[Element and text location data]
========

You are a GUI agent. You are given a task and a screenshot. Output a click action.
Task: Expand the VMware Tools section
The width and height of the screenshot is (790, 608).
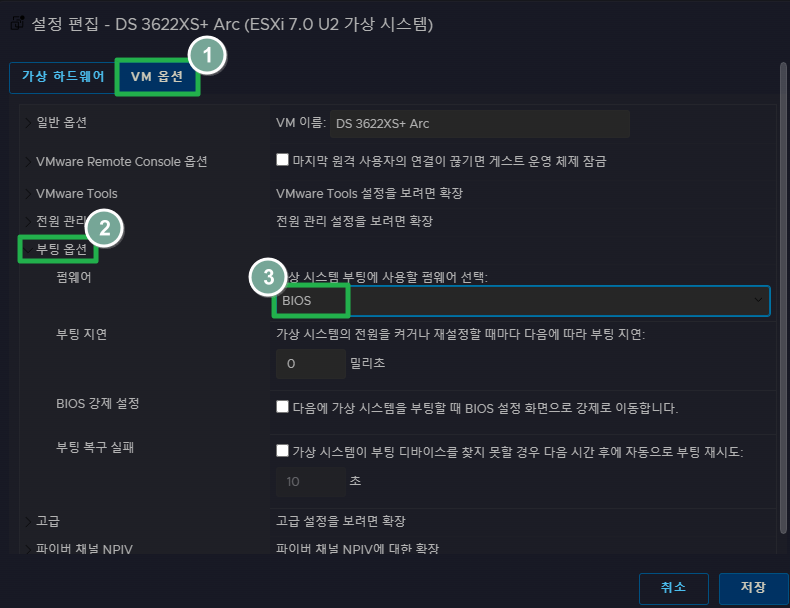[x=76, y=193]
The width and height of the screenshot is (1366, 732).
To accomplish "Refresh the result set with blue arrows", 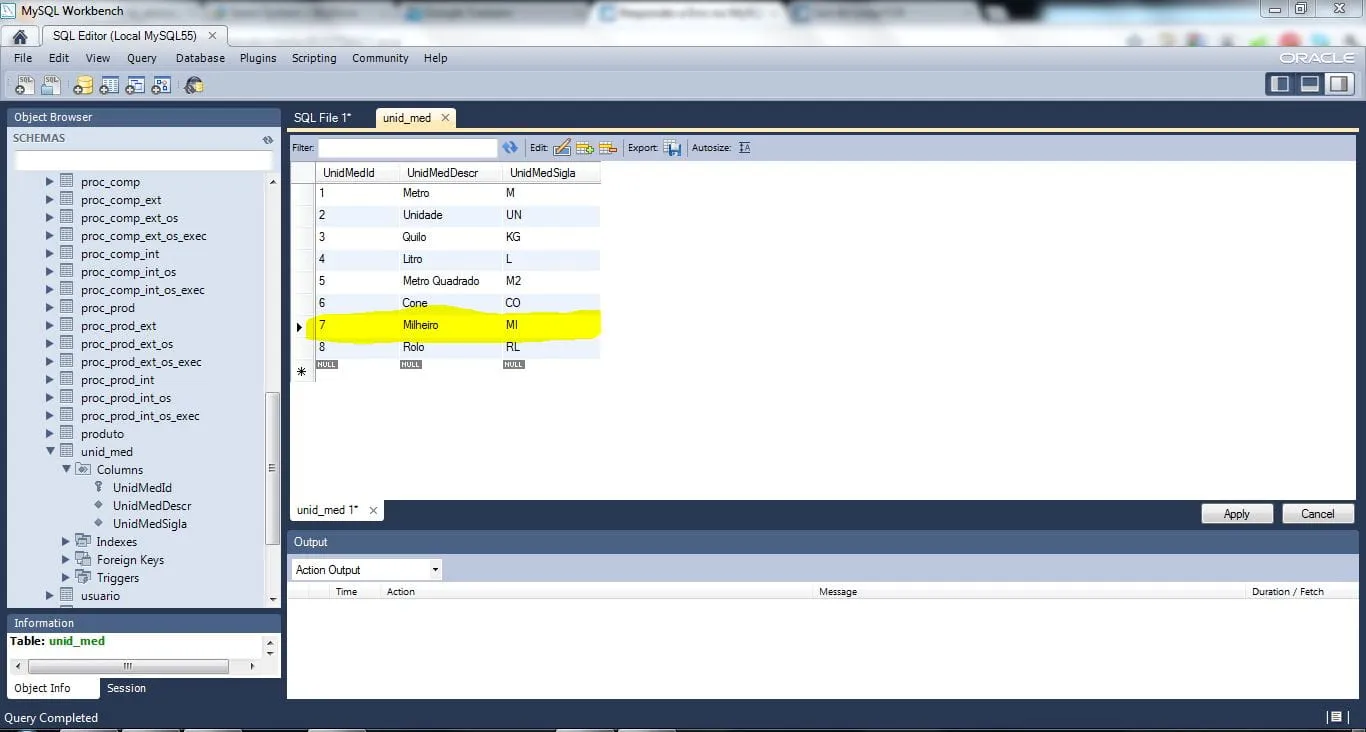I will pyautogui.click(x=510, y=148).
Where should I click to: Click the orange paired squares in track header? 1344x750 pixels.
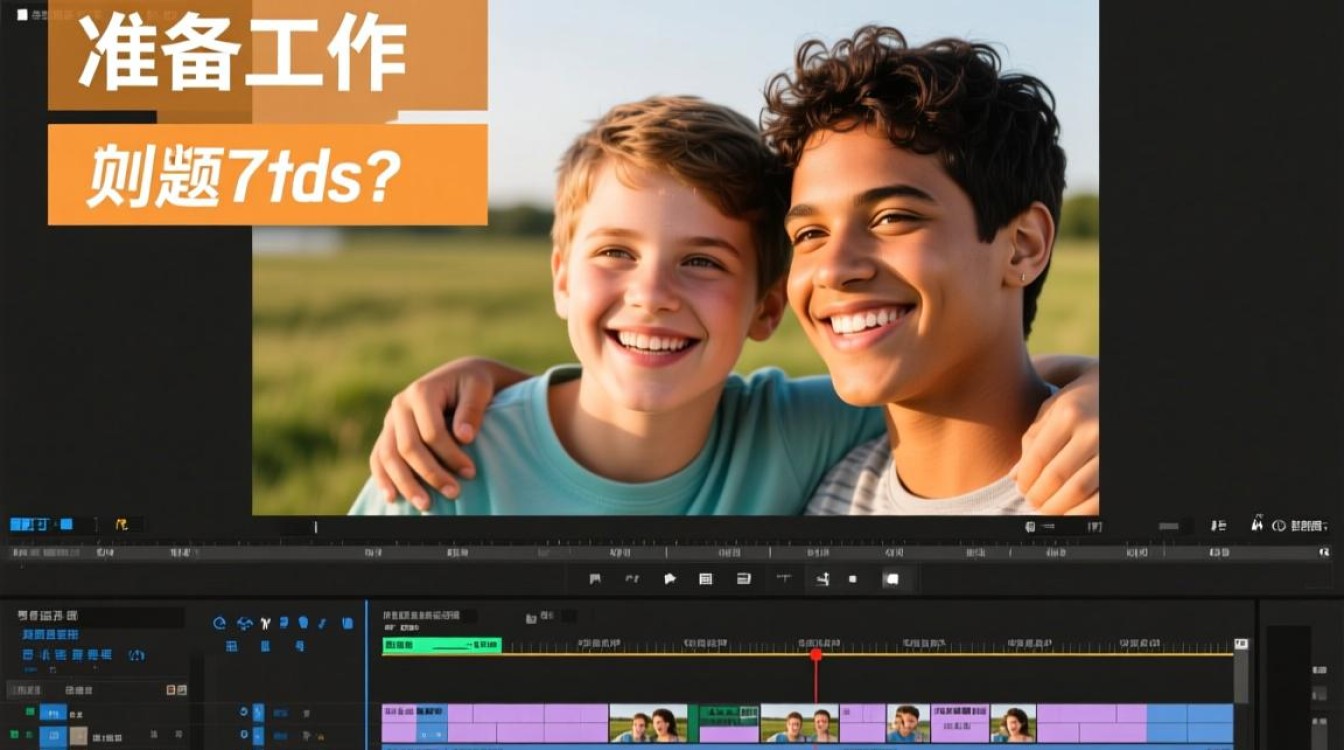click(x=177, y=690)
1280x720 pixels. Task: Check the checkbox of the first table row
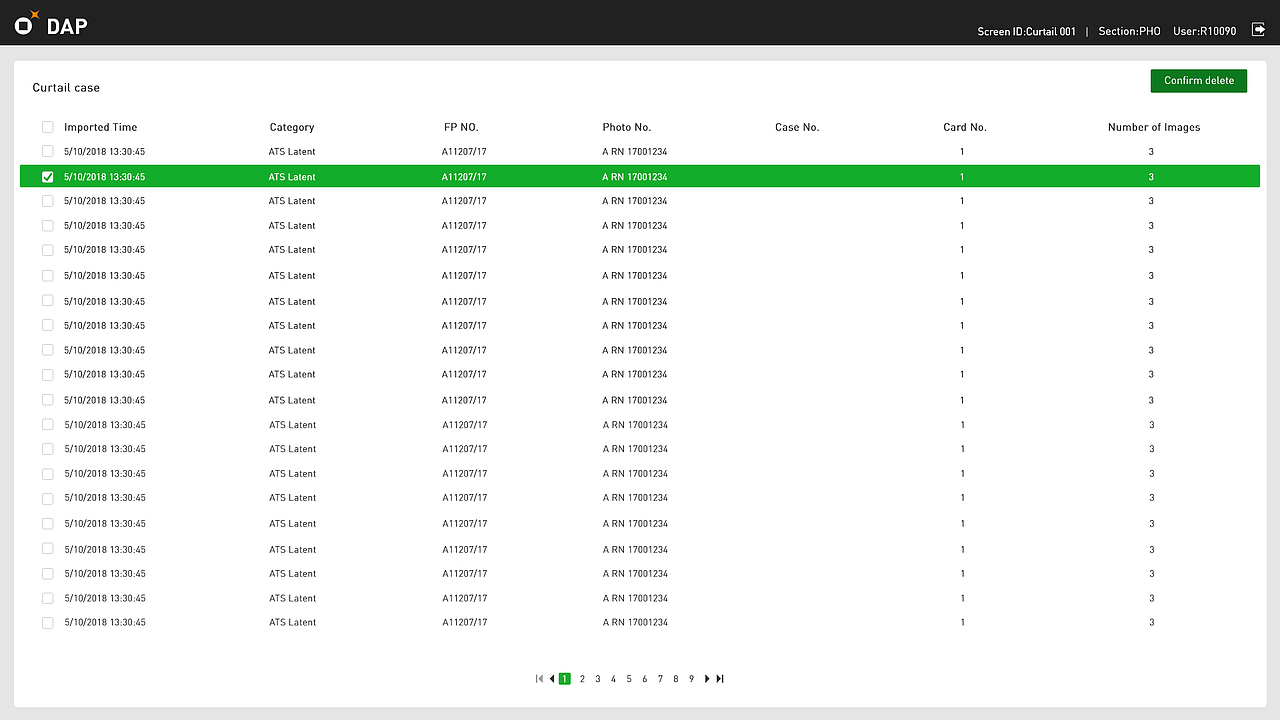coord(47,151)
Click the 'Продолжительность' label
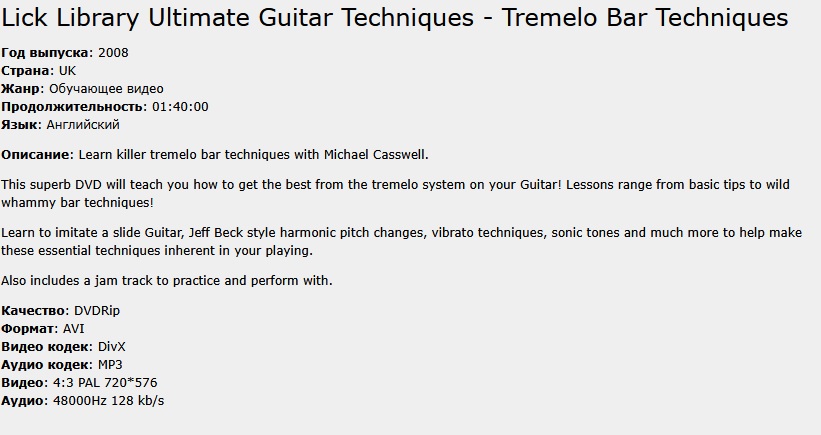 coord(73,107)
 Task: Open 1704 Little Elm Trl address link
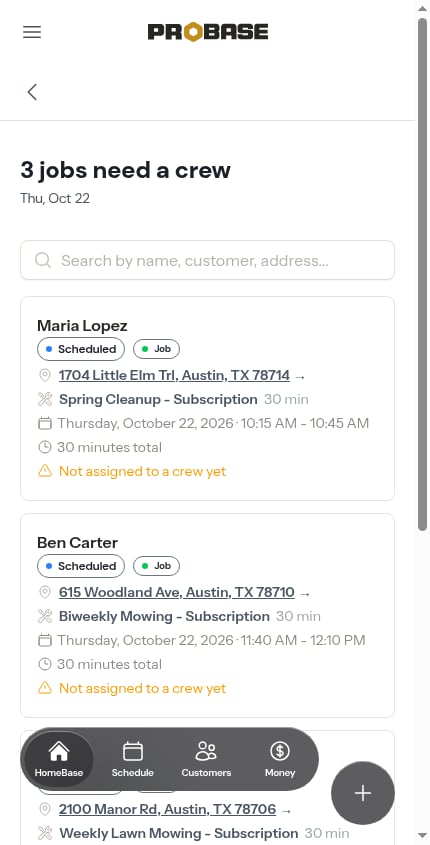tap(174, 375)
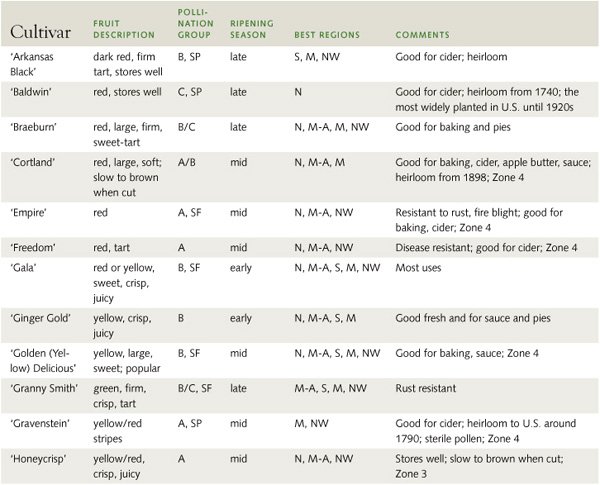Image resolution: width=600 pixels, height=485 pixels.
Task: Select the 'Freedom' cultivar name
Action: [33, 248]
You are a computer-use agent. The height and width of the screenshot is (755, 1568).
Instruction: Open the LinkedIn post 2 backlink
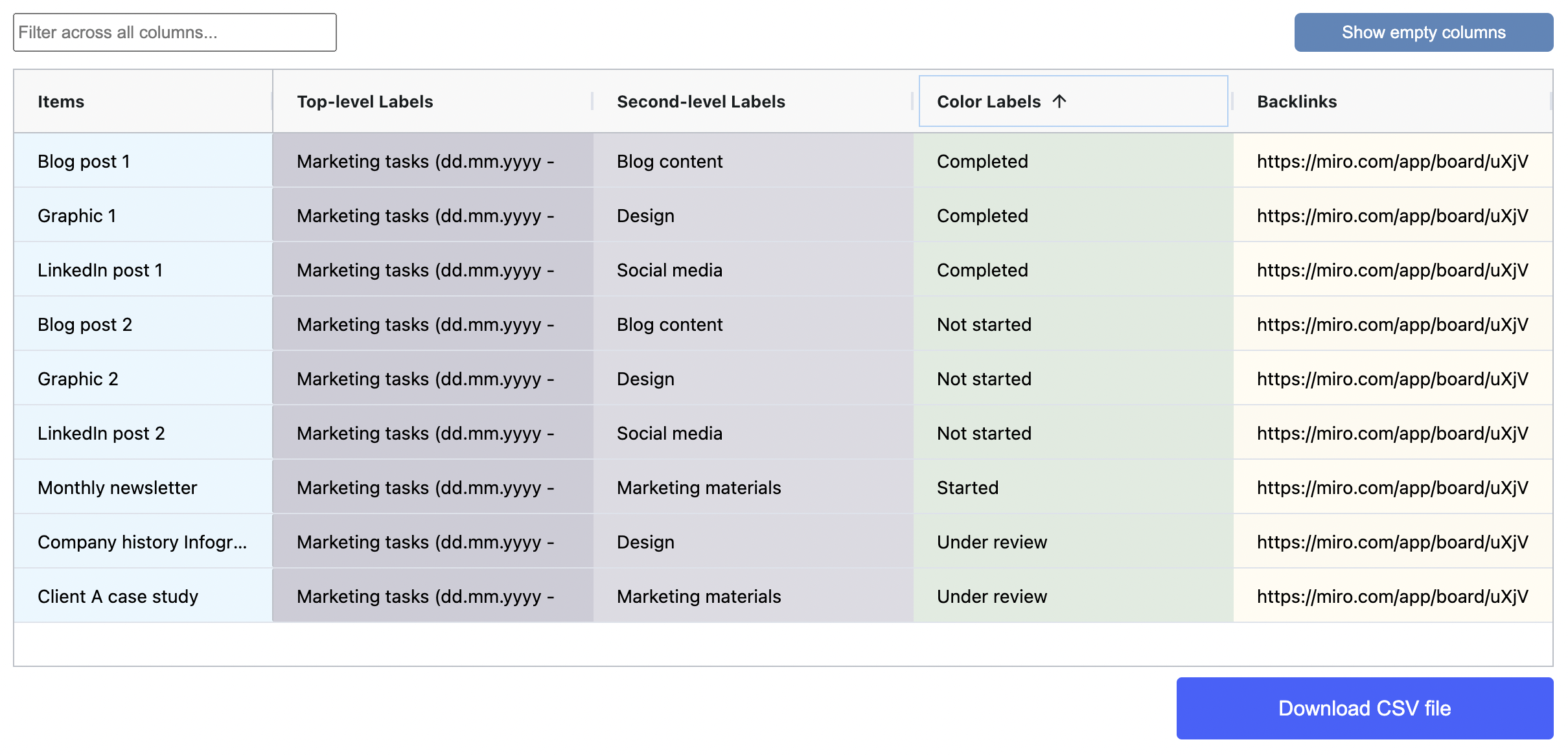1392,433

========

◆ WHAT IS BEING ASKED
Retype the lines of the entries starting at the line containing "Click the 'Продолжительность' label" and ending at the line containing "Action: [33, 248]", both included. Omit the pictures from your answer.

◆ REPLY TO THE TASK
Click the 'Продолжительность' label
 coord(73,107)
 Task: Open 1704 Little Elm Trl address link
tap(174, 375)
Image resolution: width=600 pixels, height=485 pixels.
Task: Select the 'Freedom' cultivar name
Action: [33, 248]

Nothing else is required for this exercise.